--- START ---

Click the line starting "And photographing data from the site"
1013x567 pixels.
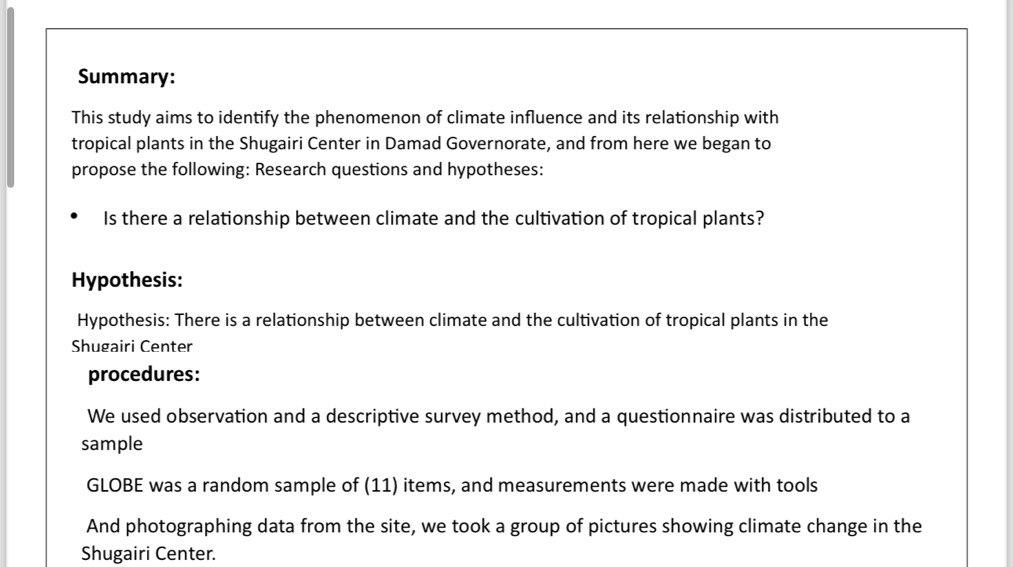click(x=504, y=526)
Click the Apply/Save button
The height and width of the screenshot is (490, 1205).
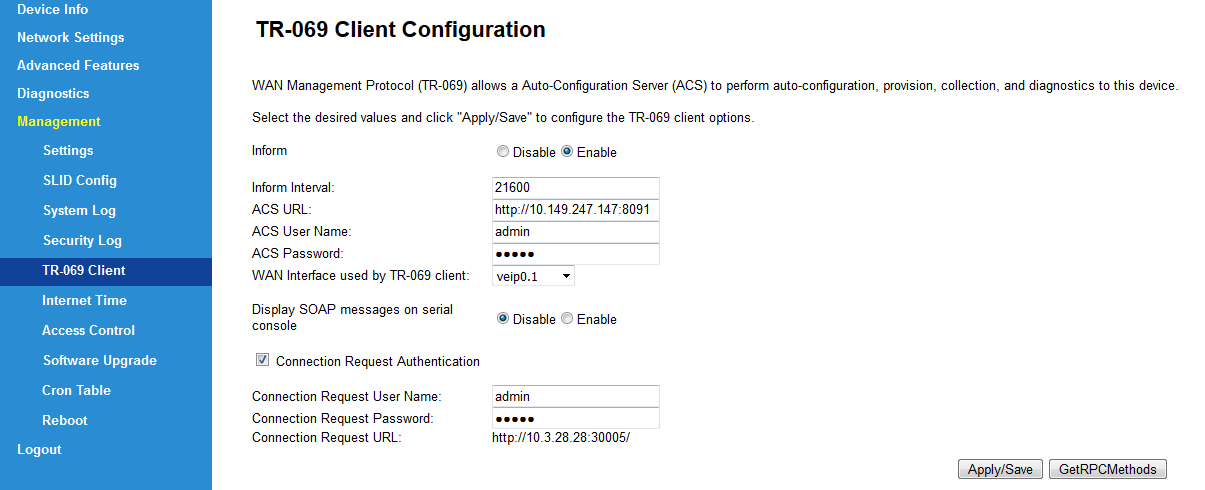(x=1000, y=469)
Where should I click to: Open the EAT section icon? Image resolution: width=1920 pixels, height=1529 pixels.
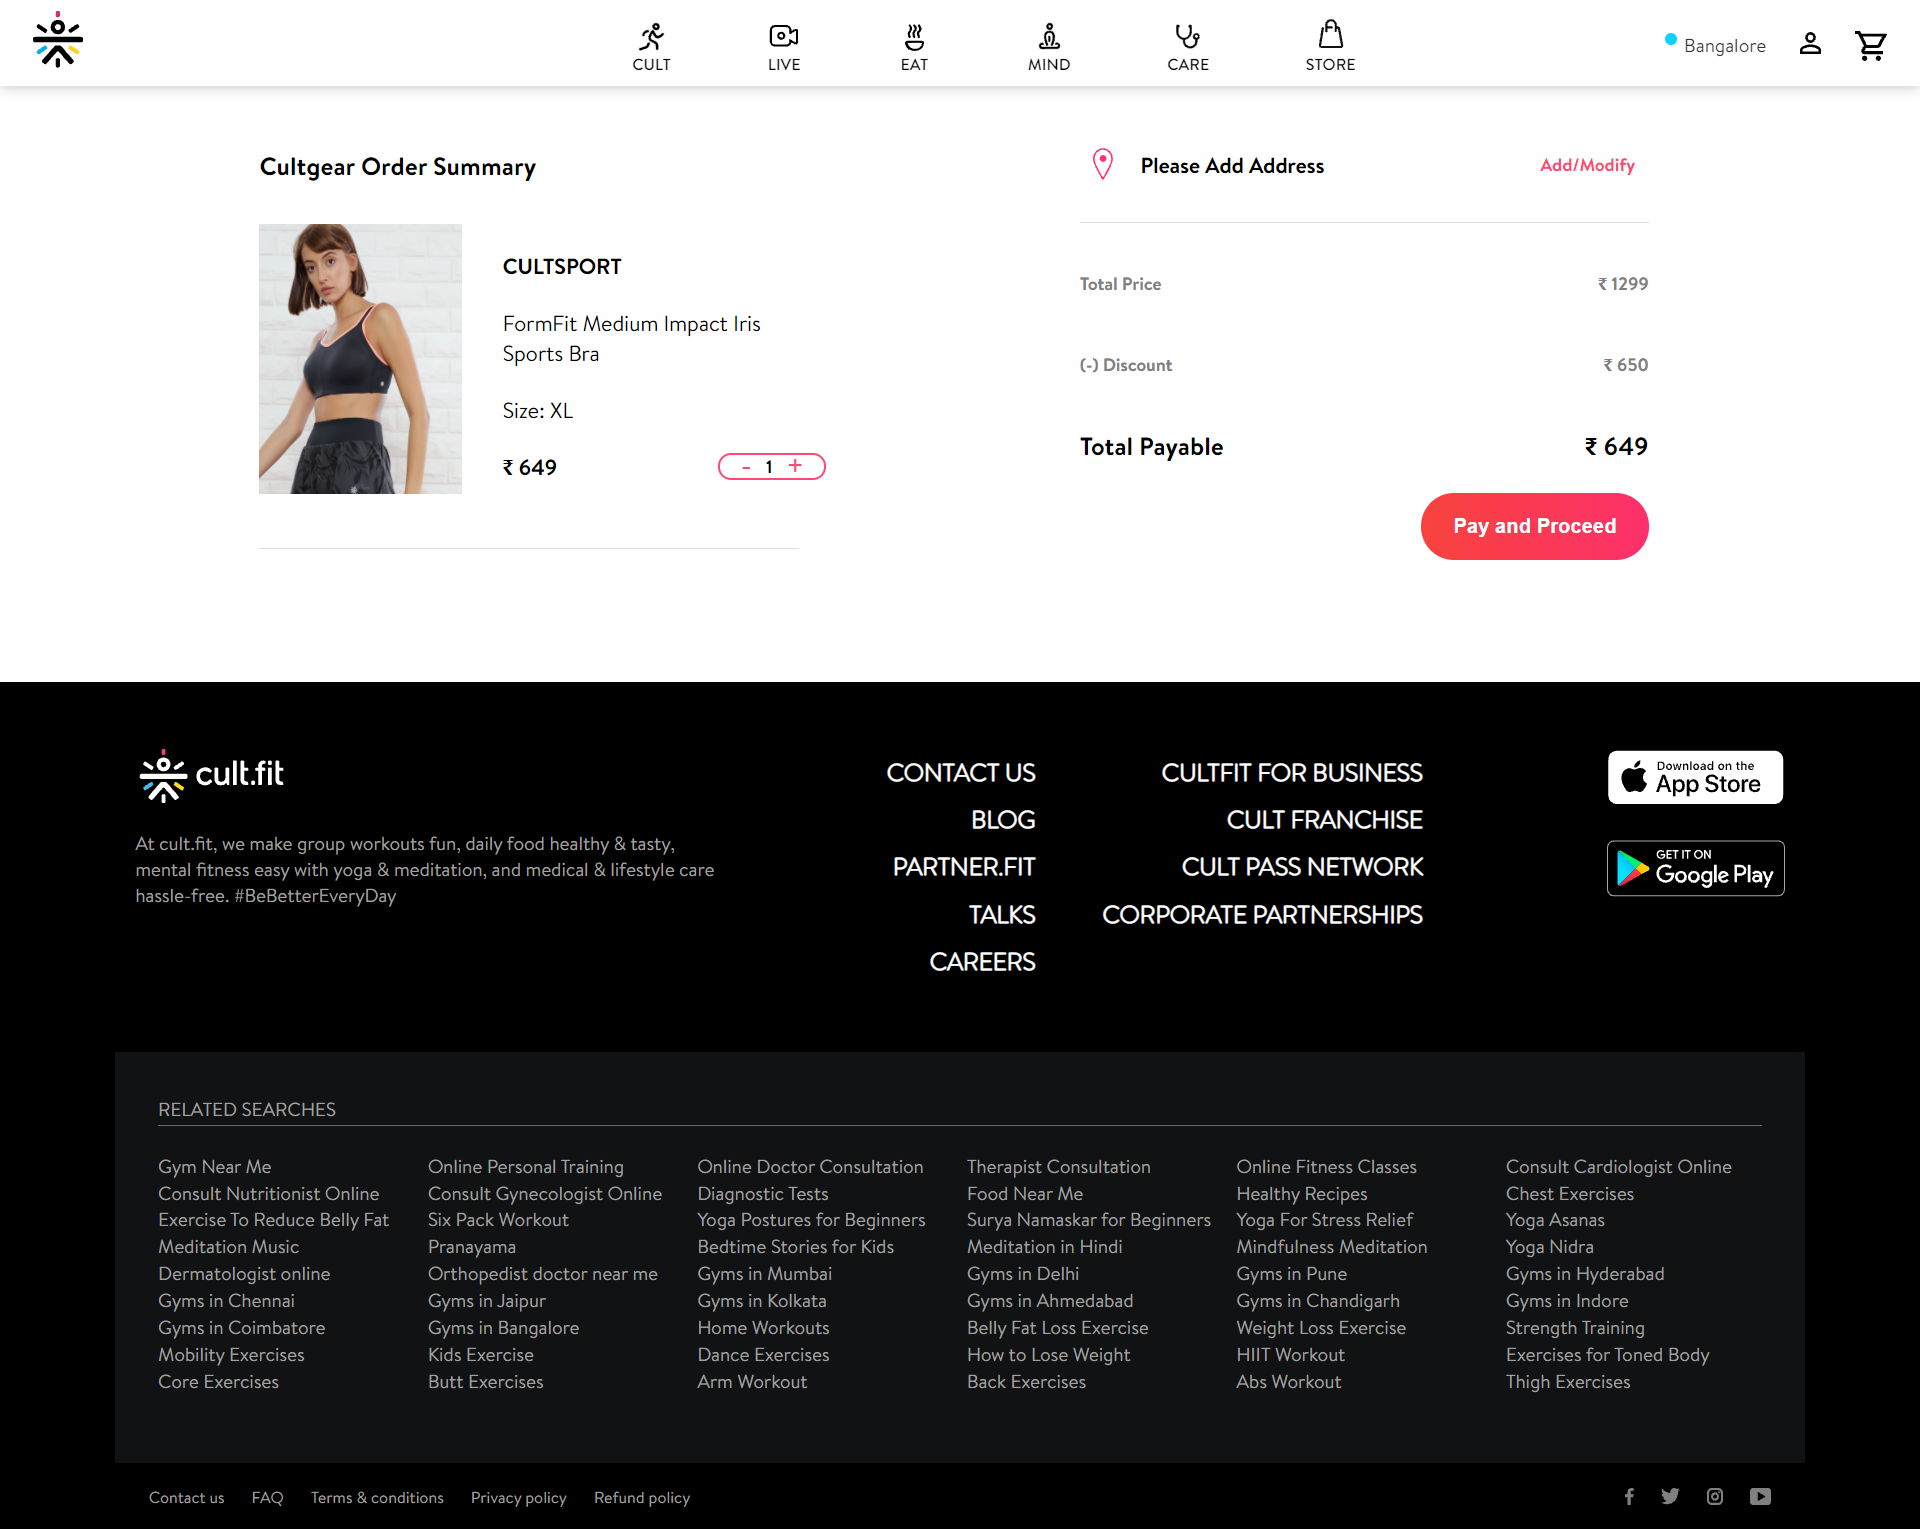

--- END ---

◆ **SHORT PROBLEM**
Copy the material above word for word, omitting the pictures.

◆ **RESPONSE TO THIS TASK**
Click the line starting "And photographing data from the site"
1013x567 pixels.
click(x=504, y=526)
Click the Apply/Save button
The height and width of the screenshot is (490, 1205).
(x=1000, y=469)
Where should I click to: Open the EAT section icon? Image resolution: width=1920 pixels, height=1529 pixels.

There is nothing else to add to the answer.